## RECORD EXCERPTS
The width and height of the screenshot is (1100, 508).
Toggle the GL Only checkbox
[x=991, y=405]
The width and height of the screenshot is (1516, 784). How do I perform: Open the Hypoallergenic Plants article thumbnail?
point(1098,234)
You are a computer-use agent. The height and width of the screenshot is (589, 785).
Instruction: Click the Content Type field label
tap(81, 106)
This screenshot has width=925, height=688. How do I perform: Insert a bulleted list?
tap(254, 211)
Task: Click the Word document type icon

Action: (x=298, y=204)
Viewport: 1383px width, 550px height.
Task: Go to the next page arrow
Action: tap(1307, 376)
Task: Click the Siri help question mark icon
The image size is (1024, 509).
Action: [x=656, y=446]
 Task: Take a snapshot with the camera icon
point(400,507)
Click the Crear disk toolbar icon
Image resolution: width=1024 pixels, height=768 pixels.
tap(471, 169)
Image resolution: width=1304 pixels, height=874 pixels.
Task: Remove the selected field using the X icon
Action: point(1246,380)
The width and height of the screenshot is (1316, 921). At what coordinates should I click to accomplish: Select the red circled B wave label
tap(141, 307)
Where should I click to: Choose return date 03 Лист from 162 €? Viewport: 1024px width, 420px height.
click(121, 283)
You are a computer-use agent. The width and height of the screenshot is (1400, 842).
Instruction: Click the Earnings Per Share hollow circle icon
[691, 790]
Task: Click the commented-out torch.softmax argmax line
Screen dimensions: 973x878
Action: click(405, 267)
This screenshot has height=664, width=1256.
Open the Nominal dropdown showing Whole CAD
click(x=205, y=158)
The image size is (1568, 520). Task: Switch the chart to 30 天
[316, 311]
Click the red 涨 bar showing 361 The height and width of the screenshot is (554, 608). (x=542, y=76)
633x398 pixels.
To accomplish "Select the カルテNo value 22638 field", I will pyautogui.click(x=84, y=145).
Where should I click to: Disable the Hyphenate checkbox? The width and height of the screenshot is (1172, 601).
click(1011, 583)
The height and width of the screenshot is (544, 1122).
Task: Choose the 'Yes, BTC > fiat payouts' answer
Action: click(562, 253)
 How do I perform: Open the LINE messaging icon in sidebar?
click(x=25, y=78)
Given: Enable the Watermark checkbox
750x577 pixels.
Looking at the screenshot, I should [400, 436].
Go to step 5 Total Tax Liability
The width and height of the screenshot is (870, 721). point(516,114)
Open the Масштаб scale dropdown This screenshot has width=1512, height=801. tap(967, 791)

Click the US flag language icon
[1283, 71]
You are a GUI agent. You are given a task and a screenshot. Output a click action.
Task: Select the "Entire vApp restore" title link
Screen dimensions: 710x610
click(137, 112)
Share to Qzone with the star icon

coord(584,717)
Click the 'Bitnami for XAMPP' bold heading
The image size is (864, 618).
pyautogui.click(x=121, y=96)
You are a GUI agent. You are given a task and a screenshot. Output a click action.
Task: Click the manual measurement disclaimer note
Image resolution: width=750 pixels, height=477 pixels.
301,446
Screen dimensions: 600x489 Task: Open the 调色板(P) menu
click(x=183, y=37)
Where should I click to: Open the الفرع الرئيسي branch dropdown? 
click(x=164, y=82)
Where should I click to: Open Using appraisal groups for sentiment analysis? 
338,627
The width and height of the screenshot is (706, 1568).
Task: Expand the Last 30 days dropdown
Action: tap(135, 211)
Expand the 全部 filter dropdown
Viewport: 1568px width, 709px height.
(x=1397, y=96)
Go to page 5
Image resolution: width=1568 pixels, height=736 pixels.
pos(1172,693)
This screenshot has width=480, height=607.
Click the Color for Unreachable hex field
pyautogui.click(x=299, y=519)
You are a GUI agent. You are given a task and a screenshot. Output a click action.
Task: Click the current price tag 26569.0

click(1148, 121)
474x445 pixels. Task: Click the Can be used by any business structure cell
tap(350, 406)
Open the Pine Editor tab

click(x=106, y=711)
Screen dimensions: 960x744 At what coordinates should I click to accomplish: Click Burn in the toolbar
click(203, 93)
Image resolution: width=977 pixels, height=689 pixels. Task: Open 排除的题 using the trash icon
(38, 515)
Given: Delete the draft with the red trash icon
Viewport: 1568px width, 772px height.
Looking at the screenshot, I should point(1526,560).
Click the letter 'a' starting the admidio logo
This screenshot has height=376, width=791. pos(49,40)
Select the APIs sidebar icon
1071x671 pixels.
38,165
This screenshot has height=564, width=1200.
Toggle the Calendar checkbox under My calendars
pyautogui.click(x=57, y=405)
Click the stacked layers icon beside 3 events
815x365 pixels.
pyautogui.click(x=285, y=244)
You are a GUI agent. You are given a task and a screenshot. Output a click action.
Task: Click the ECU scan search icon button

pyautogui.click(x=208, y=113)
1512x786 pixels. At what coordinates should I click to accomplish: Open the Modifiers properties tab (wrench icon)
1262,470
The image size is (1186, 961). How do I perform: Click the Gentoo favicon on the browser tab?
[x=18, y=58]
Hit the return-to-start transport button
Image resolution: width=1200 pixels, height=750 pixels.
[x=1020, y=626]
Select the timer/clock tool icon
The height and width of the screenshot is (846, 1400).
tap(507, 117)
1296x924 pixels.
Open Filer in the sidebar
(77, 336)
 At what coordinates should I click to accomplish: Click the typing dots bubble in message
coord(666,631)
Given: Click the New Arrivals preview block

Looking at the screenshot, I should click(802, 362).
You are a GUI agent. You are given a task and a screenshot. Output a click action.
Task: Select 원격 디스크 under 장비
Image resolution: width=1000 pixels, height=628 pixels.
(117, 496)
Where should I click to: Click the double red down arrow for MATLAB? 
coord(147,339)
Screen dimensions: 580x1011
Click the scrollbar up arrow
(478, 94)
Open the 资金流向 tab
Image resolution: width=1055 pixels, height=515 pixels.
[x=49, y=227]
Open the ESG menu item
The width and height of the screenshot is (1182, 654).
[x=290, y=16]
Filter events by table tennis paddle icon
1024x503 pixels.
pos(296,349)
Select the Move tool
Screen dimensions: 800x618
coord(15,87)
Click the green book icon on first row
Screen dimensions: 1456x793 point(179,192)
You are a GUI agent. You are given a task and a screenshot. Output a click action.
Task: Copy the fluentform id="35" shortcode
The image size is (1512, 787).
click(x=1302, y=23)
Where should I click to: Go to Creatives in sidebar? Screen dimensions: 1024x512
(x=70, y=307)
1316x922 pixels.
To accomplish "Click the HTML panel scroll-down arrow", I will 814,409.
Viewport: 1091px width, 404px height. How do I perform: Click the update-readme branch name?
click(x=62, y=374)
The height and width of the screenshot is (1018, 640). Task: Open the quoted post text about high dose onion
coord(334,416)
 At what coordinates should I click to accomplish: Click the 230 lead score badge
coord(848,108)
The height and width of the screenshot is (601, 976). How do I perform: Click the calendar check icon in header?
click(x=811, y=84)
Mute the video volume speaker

## PROBLEM REQUIREMENTS
Every line of the material is to be set down again verbatim.

## COMPLETED TASK
The width and height of the screenshot is (1100, 508).
Toggle the GL Only checkbox
[x=991, y=405]
The width and height of the screenshot is (1516, 784). How do I perform: Open the Hypoallergenic Plants article thumbnail?
point(1098,234)
You are a computer-use agent. The height and width of the screenshot is (589, 785).
Instruction: Click the Content Type field label
tap(81, 106)
This screenshot has width=925, height=688. How do I perform: Insert a bulleted list?
tap(254, 211)
Task: Click the Word document type icon

Action: (x=298, y=204)
Viewport: 1383px width, 550px height.
Task: Go to the next page arrow
Action: tap(1307, 376)
Task: Click the Siri help question mark icon
The image size is (1024, 509).
Action: [x=656, y=446]
 Task: Take a snapshot with the camera icon
point(400,507)
Click the Crear disk toolbar icon
Image resolution: width=1024 pixels, height=768 pixels.
tap(471, 169)
Image resolution: width=1304 pixels, height=874 pixels.
Task: Remove the selected field using the X icon
Action: point(1246,380)
The width and height of the screenshot is (1316, 921). At what coordinates should I click to accomplish: Select the red circled B wave label
tap(141, 307)
Where should I click to: Choose return date 03 Лист from 162 €? Viewport: 1024px width, 420px height.
click(121, 283)
You are a computer-use agent. The width and height of the screenshot is (1400, 842).
Instruction: Click the Earnings Per Share hollow circle icon
[691, 790]
Task: Click the commented-out torch.softmax argmax line
Screen dimensions: 973x878
Action: click(405, 267)
This screenshot has height=664, width=1256.
Open the Nominal dropdown showing Whole CAD
click(x=205, y=158)
The image size is (1568, 520). Task: Switch the chart to 30 天
[316, 311]
Click the red 涨 bar showing 361 The height and width of the screenshot is (554, 608). (x=542, y=76)
633x398 pixels.
To accomplish "Select the カルテNo value 22638 field", I will pyautogui.click(x=84, y=145).
Where should I click to: Disable the Hyphenate checkbox? The width and height of the screenshot is (1172, 601).
click(1011, 583)
The height and width of the screenshot is (544, 1122).
Task: Choose the 'Yes, BTC > fiat payouts' answer
Action: click(562, 253)
 How do I perform: Open the LINE messaging icon in sidebar?
click(x=25, y=78)
Given: Enable the Watermark checkbox
750x577 pixels.
Looking at the screenshot, I should [400, 436].
Go to step 5 Total Tax Liability
The width and height of the screenshot is (870, 721). point(516,114)
Open the Масштаб scale dropdown This screenshot has width=1512, height=801. tap(967, 791)

Click the US flag language icon
[1283, 71]
You are a GUI agent. You are given a task and a screenshot. Output a click action.
Task: Select the "Entire vApp restore" title link
Screen dimensions: 710x610
click(137, 112)
Share to Qzone with the star icon

coord(584,717)
Click the 'Bitnami for XAMPP' bold heading
The image size is (864, 618).
pyautogui.click(x=121, y=96)
You are a GUI agent. You are given a task and a screenshot. Output a click action.
Task: Click the manual measurement disclaimer note
Image resolution: width=750 pixels, height=477 pixels.
301,446
Screen dimensions: 600x489 Task: Open the 调色板(P) menu
click(x=183, y=37)
Where should I click to: Open the الفرع الرئيسي branch dropdown? 
click(x=164, y=82)
Where should I click to: Open Using appraisal groups for sentiment analysis? 
338,627
The width and height of the screenshot is (706, 1568).
Task: Expand the Last 30 days dropdown
Action: tap(135, 211)
Expand the 全部 filter dropdown
Viewport: 1568px width, 709px height.
(x=1397, y=96)
Go to page 5
Image resolution: width=1568 pixels, height=736 pixels.
pos(1172,693)
This screenshot has width=480, height=607.
Click the Color for Unreachable hex field
pyautogui.click(x=299, y=519)
You are a GUI agent. You are given a task and a screenshot. Output a click action.
Task: Click the current price tag 26569.0

click(1148, 121)
474x445 pixels. Task: Click the Can be used by any business structure cell
tap(350, 406)
Open the Pine Editor tab

click(x=106, y=711)
Screen dimensions: 960x744 At what coordinates should I click to accomplish: Click Burn in the toolbar
click(203, 93)
Image resolution: width=977 pixels, height=689 pixels. Task: Open 排除的题 using the trash icon
(38, 515)
Given: Delete the draft with the red trash icon
Viewport: 1568px width, 772px height.
Looking at the screenshot, I should point(1526,560).
Click the letter 'a' starting the admidio logo
This screenshot has height=376, width=791. pos(49,40)
Select the APIs sidebar icon
1071x671 pixels.
38,165
This screenshot has height=564, width=1200.
Toggle the Calendar checkbox under My calendars
pyautogui.click(x=57, y=405)
Click the stacked layers icon beside 3 events
815x365 pixels.
pyautogui.click(x=285, y=244)
You are a GUI agent. You are given a task and a screenshot. Output a click action.
Task: Click the ECU scan search icon button

pyautogui.click(x=208, y=113)
1512x786 pixels. At what coordinates should I click to accomplish: Open the Modifiers properties tab (wrench icon)
1262,470
The image size is (1186, 961). How do I perform: Click the Gentoo favicon on the browser tab?
[x=18, y=58]
Hit the return-to-start transport button
Image resolution: width=1200 pixels, height=750 pixels.
[x=1020, y=626]
Select the timer/clock tool icon
The height and width of the screenshot is (846, 1400).
tap(507, 117)
1296x924 pixels.
Open Filer in the sidebar
(77, 336)
 At what coordinates should I click to accomplish: Click the typing dots bubble in message
coord(666,631)
Given: Click the New Arrivals preview block

Looking at the screenshot, I should click(802, 362).
You are a GUI agent. You are given a task and a screenshot. Output a click action.
Task: Select 원격 디스크 under 장비
Image resolution: width=1000 pixels, height=628 pixels.
(117, 496)
Where should I click to: Click the double red down arrow for MATLAB? 
coord(147,339)
Screen dimensions: 580x1011
Click the scrollbar up arrow
(478, 94)
Open the 资金流向 tab
Image resolution: width=1055 pixels, height=515 pixels.
[x=49, y=227]
Open the ESG menu item
The width and height of the screenshot is (1182, 654).
[x=290, y=16]
Filter events by table tennis paddle icon
1024x503 pixels.
pos(296,349)
Select the Move tool
Screen dimensions: 800x618
coord(15,87)
Click the green book icon on first row
Screen dimensions: 1456x793 point(179,192)
You are a GUI agent. You are given a task and a screenshot. Output a click action.
Task: Copy the fluentform id="35" shortcode
The image size is (1512, 787).
click(x=1302, y=23)
Where should I click to: Go to Creatives in sidebar? Screen dimensions: 1024x512
(x=70, y=307)
1316x922 pixels.
To accomplish "Click the HTML panel scroll-down arrow", I will 814,409.
Viewport: 1091px width, 404px height. How do I perform: Click the update-readme branch name?
click(x=62, y=374)
The height and width of the screenshot is (1018, 640). Task: Open the quoted post text about high dose onion
coord(334,416)
 At what coordinates should I click to accomplish: Click the 230 lead score badge
coord(848,108)
The height and width of the screenshot is (601, 976). How do I perform: Click the calendar check icon in header?
click(x=811, y=84)
Mute the video volume speaker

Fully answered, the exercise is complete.